Wetenschap
De EU moet klimaatneutraliteit bereiken zonder de sociale spanningen te vergroten. Krediet:Shutterstock/Maxx-Studio
Veel hedendaagse politieke conflicten zijn tussen degenen die prioriteit geven aan de behoeften van lokale of nationale gemeenschappen en degenen met een meer universele kijk. Volgens een nieuwe studie van IASS-onderzoeker Silvia Weko, deze splitsing tussen 'communitaire' en 'kosmopolitische' Europeanen blijkt ook uit hun houding ten opzichte van het Europese klimaatbeleid. Om klimaatneutraliteit te bereiken zonder de maatschappelijke verdeeldheid binnen en tussen landen te vergroten, zal de EU een zorgvuldig evenwicht moeten vinden.

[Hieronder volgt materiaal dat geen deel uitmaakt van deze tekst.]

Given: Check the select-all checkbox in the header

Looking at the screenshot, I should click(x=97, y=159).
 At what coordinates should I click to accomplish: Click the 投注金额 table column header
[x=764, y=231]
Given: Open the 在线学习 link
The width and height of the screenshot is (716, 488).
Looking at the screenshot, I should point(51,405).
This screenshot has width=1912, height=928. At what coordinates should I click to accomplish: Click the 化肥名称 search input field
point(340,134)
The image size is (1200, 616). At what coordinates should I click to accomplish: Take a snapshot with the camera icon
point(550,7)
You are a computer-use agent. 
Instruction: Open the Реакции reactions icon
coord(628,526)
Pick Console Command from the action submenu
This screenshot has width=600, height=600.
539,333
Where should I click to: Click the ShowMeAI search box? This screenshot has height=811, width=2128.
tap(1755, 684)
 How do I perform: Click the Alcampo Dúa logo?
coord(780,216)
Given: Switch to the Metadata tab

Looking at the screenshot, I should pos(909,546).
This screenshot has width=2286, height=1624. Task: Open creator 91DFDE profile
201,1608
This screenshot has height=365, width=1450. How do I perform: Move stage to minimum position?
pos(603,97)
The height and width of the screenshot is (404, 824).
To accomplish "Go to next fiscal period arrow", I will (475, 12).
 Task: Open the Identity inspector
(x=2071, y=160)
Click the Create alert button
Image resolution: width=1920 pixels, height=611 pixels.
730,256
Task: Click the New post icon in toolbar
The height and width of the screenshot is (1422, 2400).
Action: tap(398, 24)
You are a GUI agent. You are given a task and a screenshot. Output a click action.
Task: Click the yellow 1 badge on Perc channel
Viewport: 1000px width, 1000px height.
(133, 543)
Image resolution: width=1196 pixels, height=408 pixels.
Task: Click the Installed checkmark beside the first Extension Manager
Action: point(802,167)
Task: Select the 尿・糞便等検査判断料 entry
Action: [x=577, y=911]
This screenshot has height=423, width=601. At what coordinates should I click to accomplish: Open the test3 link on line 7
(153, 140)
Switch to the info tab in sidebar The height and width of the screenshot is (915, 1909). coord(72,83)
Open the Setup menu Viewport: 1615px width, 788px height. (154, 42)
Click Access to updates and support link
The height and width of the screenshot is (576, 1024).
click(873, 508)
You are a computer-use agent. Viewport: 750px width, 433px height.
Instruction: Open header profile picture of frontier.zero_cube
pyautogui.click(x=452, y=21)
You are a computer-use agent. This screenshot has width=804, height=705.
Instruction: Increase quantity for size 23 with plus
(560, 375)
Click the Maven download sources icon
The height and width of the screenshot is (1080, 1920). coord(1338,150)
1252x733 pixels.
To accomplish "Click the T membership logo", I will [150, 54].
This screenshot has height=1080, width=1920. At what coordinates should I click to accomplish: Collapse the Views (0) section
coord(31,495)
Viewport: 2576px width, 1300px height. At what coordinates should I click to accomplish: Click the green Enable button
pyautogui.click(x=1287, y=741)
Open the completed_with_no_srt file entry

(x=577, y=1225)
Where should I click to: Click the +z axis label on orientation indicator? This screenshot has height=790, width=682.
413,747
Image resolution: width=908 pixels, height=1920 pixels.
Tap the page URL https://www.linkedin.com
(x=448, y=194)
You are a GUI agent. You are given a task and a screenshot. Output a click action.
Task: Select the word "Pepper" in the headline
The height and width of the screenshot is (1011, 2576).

In de politieke filosofie worden kosmopolieten en gemeenschapsmensen vaak gekarakteriseerd als 'winnaars' en 'verliezers' van globalisering. Hun respectievelijke winsten en verliezen hebben een objectieve en een subjectieve dimensie:globalisering kan gezien worden als bedreigend of veelbelovend met het oog op harde feiten als banenverlies of als gevolg van ideologieën of waarden. Het belangrijkste subjectieve verschil is de perceptie van gemeenschap. Kosmopolieten zien gemeenschap als universeel, individuen als gelijk beschouwen, ongeacht het groepslidmaatschap, terwijl communitariërs gemeenschap zien in termen van behoren tot een bepaalde groep, vaak lokaal gedefinieerd.
Ideologie speelt een grotere rol dan partijvoorkeuren
Deze tweedeling is een uitdaging voor het klimaatbeleid van de EU. De succesvolle implementatie van de Green Deal, die ernaar streeft Europa in 2050 volledig CO2-neutraal te maken, zal de steun van het publiek in alle lidstaten vereisen. Silvia Weko heeft gegevens van de European Social Survey geanalyseerd om vast te stellen hoe diep de verdeeldheid tussen kosmopolitische en communautaire Europeanen - zichtbaar op andere beleidsterreinen zoals migratie - is in relatie tot klimaat en energie.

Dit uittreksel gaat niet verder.